* _REQUIRED WORK_:
Up to and including the line containing "Task: Click the plus box to upload image", please reproduce the lines of the listing below, starting from the top.

* _DATA EXTRACT_:
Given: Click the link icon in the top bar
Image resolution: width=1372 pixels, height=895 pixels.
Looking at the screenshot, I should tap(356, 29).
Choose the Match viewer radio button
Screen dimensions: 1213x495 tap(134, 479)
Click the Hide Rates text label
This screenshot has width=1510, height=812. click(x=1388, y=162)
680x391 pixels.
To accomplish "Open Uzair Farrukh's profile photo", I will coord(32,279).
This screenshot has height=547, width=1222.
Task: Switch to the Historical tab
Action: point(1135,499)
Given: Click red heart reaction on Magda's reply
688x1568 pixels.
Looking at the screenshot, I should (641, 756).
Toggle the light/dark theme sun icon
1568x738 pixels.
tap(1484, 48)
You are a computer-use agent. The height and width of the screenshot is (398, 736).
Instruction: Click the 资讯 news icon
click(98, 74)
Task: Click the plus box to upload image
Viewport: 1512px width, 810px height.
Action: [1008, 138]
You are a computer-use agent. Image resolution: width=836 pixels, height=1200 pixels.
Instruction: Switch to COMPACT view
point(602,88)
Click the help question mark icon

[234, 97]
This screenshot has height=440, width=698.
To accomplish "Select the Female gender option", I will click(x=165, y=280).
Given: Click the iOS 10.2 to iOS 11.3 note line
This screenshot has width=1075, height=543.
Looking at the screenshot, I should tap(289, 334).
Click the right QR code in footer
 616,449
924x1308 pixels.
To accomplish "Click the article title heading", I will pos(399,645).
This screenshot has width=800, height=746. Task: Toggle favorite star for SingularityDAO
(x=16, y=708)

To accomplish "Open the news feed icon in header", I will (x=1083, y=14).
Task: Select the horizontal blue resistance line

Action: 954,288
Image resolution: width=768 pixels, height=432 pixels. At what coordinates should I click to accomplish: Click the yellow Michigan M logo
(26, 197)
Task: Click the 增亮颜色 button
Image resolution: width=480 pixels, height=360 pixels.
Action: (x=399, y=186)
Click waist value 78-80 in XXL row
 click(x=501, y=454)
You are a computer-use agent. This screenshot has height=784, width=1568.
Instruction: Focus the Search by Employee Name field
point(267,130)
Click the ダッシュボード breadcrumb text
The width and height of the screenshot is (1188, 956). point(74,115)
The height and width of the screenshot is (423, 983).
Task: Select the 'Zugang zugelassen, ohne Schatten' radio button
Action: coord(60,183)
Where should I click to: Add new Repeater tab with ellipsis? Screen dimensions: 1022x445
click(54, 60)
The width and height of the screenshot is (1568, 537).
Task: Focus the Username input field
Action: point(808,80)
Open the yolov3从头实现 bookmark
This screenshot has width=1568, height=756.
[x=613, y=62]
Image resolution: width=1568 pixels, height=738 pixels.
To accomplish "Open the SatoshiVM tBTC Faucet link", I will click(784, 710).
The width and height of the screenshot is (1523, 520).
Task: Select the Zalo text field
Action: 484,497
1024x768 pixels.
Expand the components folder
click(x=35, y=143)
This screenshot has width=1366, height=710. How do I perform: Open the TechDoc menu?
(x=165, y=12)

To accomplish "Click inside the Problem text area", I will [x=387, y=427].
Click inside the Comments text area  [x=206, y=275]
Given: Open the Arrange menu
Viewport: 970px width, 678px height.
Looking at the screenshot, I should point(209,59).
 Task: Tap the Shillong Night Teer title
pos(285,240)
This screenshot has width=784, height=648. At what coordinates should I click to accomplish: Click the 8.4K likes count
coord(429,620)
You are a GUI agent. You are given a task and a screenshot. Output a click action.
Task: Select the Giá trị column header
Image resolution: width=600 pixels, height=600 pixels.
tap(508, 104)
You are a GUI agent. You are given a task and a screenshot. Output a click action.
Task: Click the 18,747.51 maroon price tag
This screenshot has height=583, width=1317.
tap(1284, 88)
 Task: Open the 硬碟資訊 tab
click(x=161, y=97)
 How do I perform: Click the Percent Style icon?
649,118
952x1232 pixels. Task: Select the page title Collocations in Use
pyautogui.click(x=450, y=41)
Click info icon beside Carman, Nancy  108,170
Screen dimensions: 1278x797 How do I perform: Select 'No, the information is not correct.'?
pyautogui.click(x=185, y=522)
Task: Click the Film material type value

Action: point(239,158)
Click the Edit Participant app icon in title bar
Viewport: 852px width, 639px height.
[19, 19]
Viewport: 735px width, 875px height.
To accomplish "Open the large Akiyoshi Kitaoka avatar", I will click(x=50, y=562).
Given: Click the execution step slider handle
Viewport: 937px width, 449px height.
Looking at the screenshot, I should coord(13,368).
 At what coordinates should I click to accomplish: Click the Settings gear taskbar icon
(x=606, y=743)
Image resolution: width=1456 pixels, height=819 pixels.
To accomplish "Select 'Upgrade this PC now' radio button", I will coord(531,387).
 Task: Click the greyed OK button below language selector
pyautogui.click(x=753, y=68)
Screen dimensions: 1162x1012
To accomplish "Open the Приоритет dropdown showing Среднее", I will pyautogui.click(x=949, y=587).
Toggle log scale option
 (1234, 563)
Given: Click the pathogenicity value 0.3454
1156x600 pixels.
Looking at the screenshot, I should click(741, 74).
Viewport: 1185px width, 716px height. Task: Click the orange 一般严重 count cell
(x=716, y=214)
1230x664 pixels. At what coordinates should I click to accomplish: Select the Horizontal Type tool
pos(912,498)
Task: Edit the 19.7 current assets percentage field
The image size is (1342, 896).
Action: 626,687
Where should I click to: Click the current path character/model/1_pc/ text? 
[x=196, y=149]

* _PROBLEM SOLUTION_:
Given: Click the link icon in the top bar
Image resolution: width=1372 pixels, height=895 pixels.
Looking at the screenshot, I should tap(356, 29).
Choose the Match viewer radio button
Screen dimensions: 1213x495 tap(134, 479)
Click the Hide Rates text label
This screenshot has width=1510, height=812. click(x=1388, y=162)
680x391 pixels.
To accomplish "Open Uzair Farrukh's profile photo", I will coord(32,279).
This screenshot has height=547, width=1222.
Task: Switch to the Historical tab
Action: point(1135,499)
Given: Click red heart reaction on Magda's reply
688x1568 pixels.
Looking at the screenshot, I should (641, 756).
Toggle the light/dark theme sun icon
1568x738 pixels.
tap(1484, 48)
You are a computer-use agent. The height and width of the screenshot is (398, 736).
Instruction: Click the 资讯 news icon
click(98, 74)
Task: Click the plus box to upload image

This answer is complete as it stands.